- Comme pour les hommes, un quartier de prise en charge de la radicalisation (QPR) vient d’ouvrir au centre pénitentiaire pour femmes de Rennes.
- Accueillant actuellement trois détenues radicalisées, il pourra à terme en accueillir 29.
- L’objectif de ce QPR est de « désengager » ces détenues de la violence islamiste et de les « réinsérer ».

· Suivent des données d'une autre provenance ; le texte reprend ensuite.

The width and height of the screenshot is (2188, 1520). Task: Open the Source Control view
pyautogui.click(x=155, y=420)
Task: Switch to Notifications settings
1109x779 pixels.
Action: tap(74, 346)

L’établissement est unique en son genre. Situé en plein cœur de ville, juste derrière la gare, le centre pénitentiaire pour femmes de Rennes est le seul établissement en France à accueillir uniquement des détenues, principalement des femmes condamnées à de longues peines. Depuis une semaine, la prison, qui compte actuellement 206 détenues, abrite aussi le premier quartier de prise en charge de la radicalisation (QPR) pour femmes, « une première en France et en Europe », selon la directrice Véronique Sousset. Aujourd’hui au nombre de six pour les hommes, ces QPR avaient vu le jour après le choc des attentats de janvier 2015. Confronté au défi de la radicalisation en prison, le Gouvernement avait alors souhaité une prise en charge spécifique des détenus radicalisés avec comme objectif de les « désengager » de la violence islamiste et de les « réinsérer ».

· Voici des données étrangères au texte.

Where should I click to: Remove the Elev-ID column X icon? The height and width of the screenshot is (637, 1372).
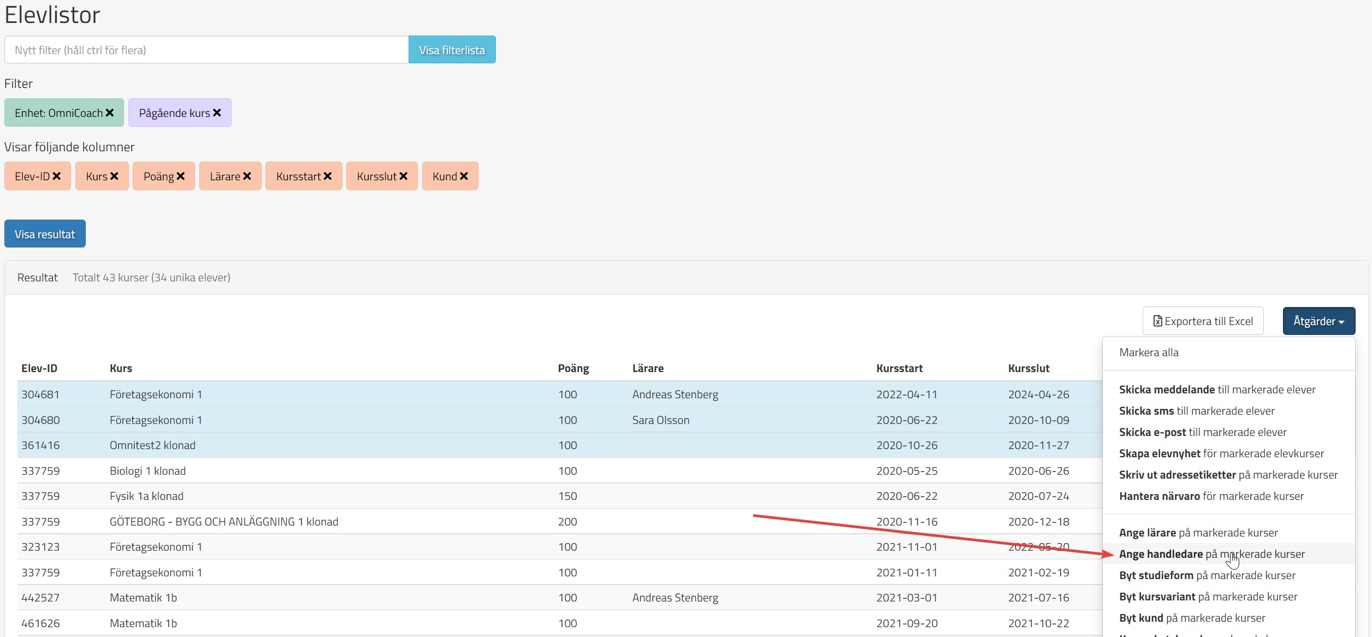(x=57, y=176)
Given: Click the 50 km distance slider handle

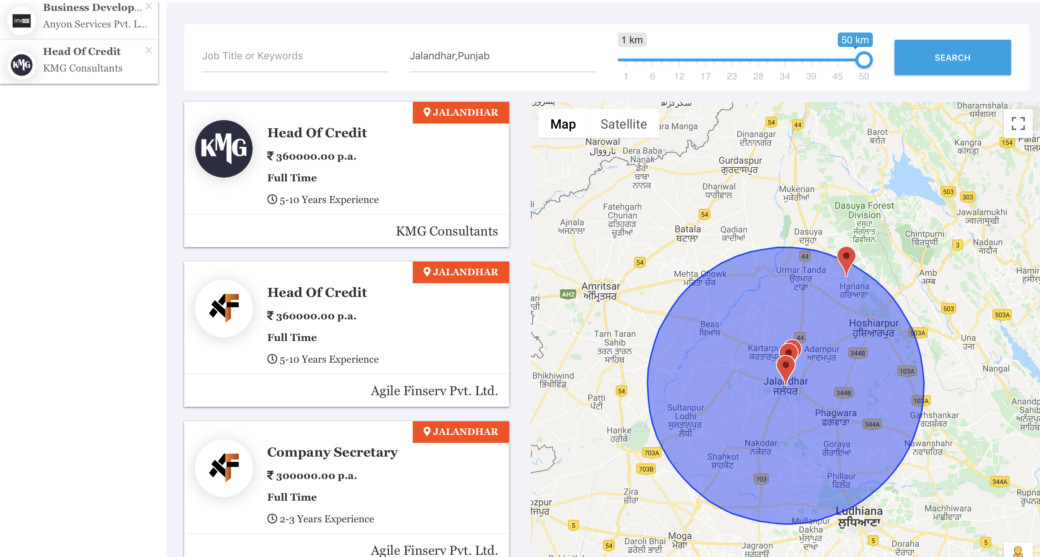Looking at the screenshot, I should tap(864, 60).
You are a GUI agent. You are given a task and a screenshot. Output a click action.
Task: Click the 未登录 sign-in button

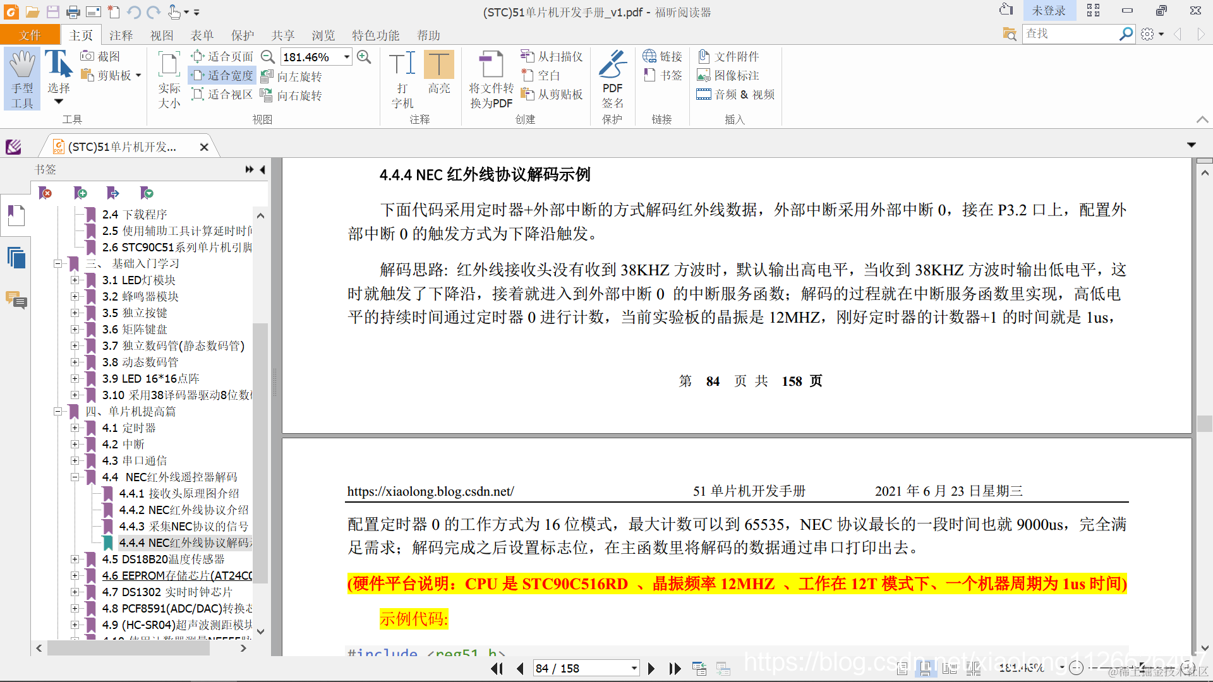(1048, 11)
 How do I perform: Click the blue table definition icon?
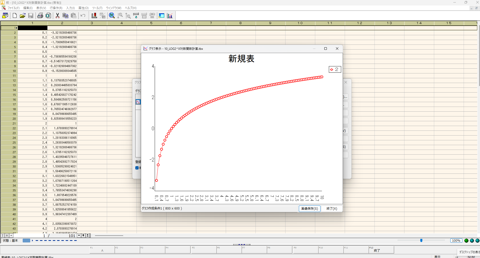tap(161, 16)
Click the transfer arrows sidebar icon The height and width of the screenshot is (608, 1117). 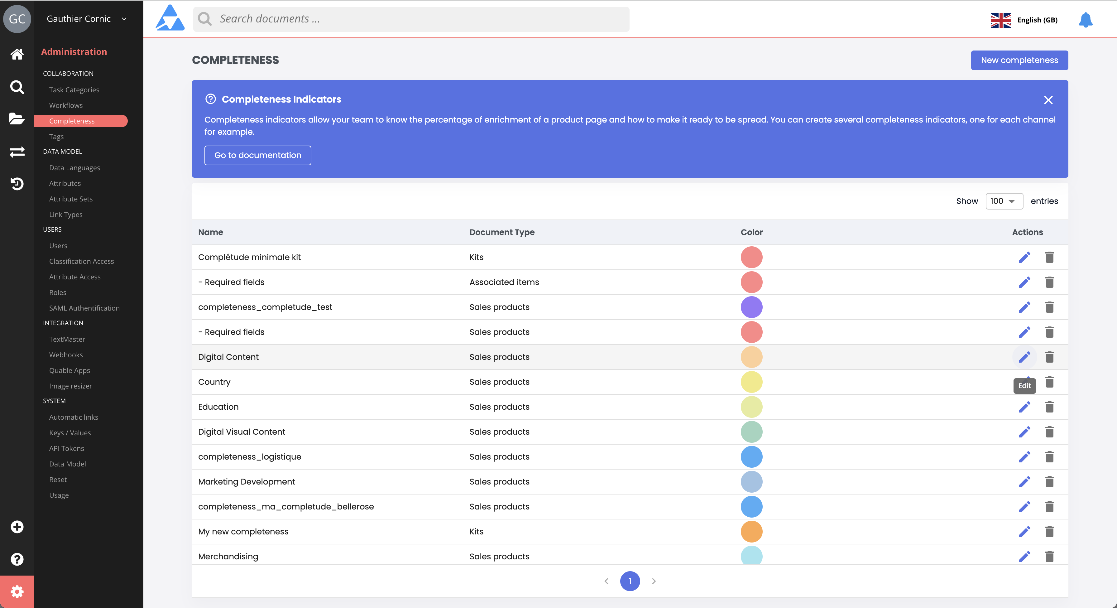(x=17, y=152)
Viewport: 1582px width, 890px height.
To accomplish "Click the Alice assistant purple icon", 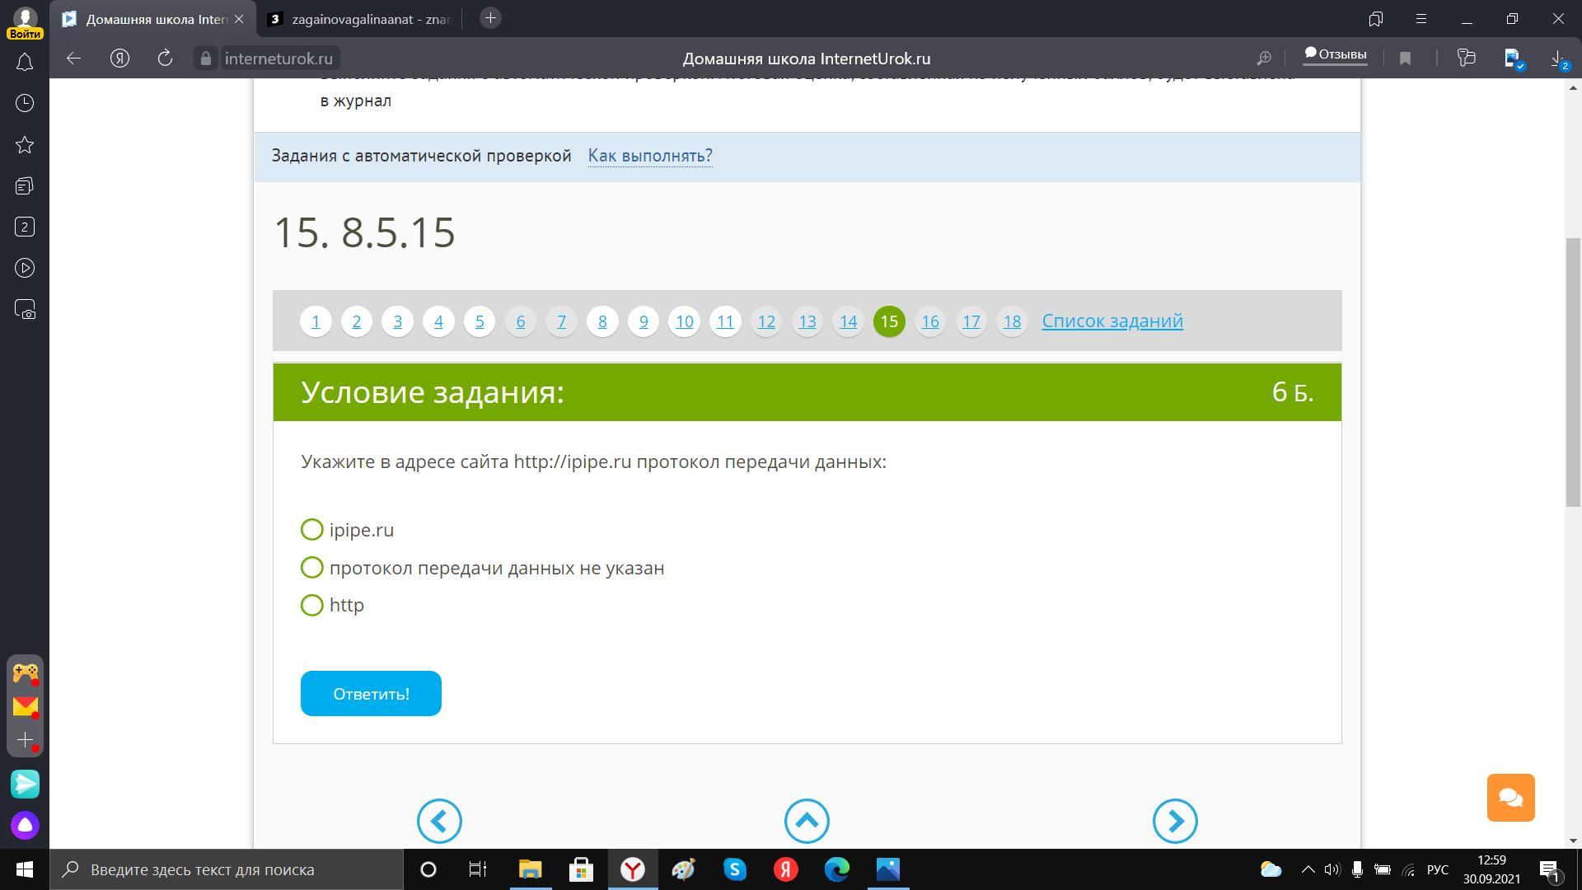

Le centre pénitentiaire pour femmes de Rennes est le seul établissement pénitentiaire exclusivement réservé aux femmes en France. - J. Gicquel / 20 Minutes
A la prison des femmes de Rennes, « la doctrine sera la même », assure Véronique Sousset. « On ne va pas faire de la déradicalisation qui est un fantasme, indique-t-elle. L’objectif est de désengager ces femmes de l’agir violent et de les remettre sur le chemin de la citoyenneté ». Trois femmes, toutes condamnées pour des faits de terrorisme, sont pour l’heure accueillies dans ce nouveau quartier aménagé dans l’ancienne maison d’arrêt. Trois nouvelles détenues les rejoindront d’ici la fin du mois et seize autres suivront enfin d’ici la fin de l’année.
« Sécurité adaptée et accompagnement social »
Une fois les travaux terminés, à l’horizon 2023 ou 2024, il sera en capacité d’accueillir 29 détenues, dont certaines revenantes de Syrie. « C’est un projet d’envergure qui porte des ambitions pour cet établissement », se félicite sa directrice, évoquant « le savoir-faire et la tradition » de la prison qui a déjà eu à gérer des détenues terroristes membres de l’ETA.
Le quartier pourra accueillir à terme 29 détenues radicalisées. - JEAN-FRANCOIS MONIER / AFP
Dans cette aile étanche des autres quartiers pour éviter tout prosélytisme, les femmes radicalisées feront l’objet d’une surveillance particulière de la part du personnel, qui a suivi une formation spécifique de trois semaines. « Mais ce n’est pas un quartier d’isolement amélioré, prévient Véronique Sousset. Le QPR allie sécurité adaptée et accompagnement social ». Dans chacune des cellules de 11 m² composant cette unité, des barreaux ont ainsi été ajoutés aux fenêtres grillagées et le mobilier scellé.
« Insuffler chez elles un doute sur leur croyance »
A l’écart des autres détenues, elles auront accès, en application du droit commun, aux parloirs et aux unités de vie familiale et pourront se promener en groupe réduit dans une cour dédiée. Elles suivront également un programme particulier mêlant activités sportives, ateliers sur la place de la femme ou travail sur l’estime de soi. Des rencontres avec des médiateurs du fait religieux sont également prévues pour « insuffler chez elles un doute sur leur croyance et sur ce qu’on a pu leur faire croire », souligne Ismaël Righi-Belhouari, adjoint au chef de la mission de lutte contre la radicalisation violente.
Tout au long du séjour, d’une durée de six mois renouvelable, une commission sera chargée d’évaluer la personnalité de ces détenues afin de voir si le travail de « désengagement » a porté ses fruits et si un retour en détention ordinaire est envisageable. « On observe dans les QPR pour hommes qu’il faut en moyenne dix-huit mois pour qu’ils soient réaffectés », souligne Véronique Sousset.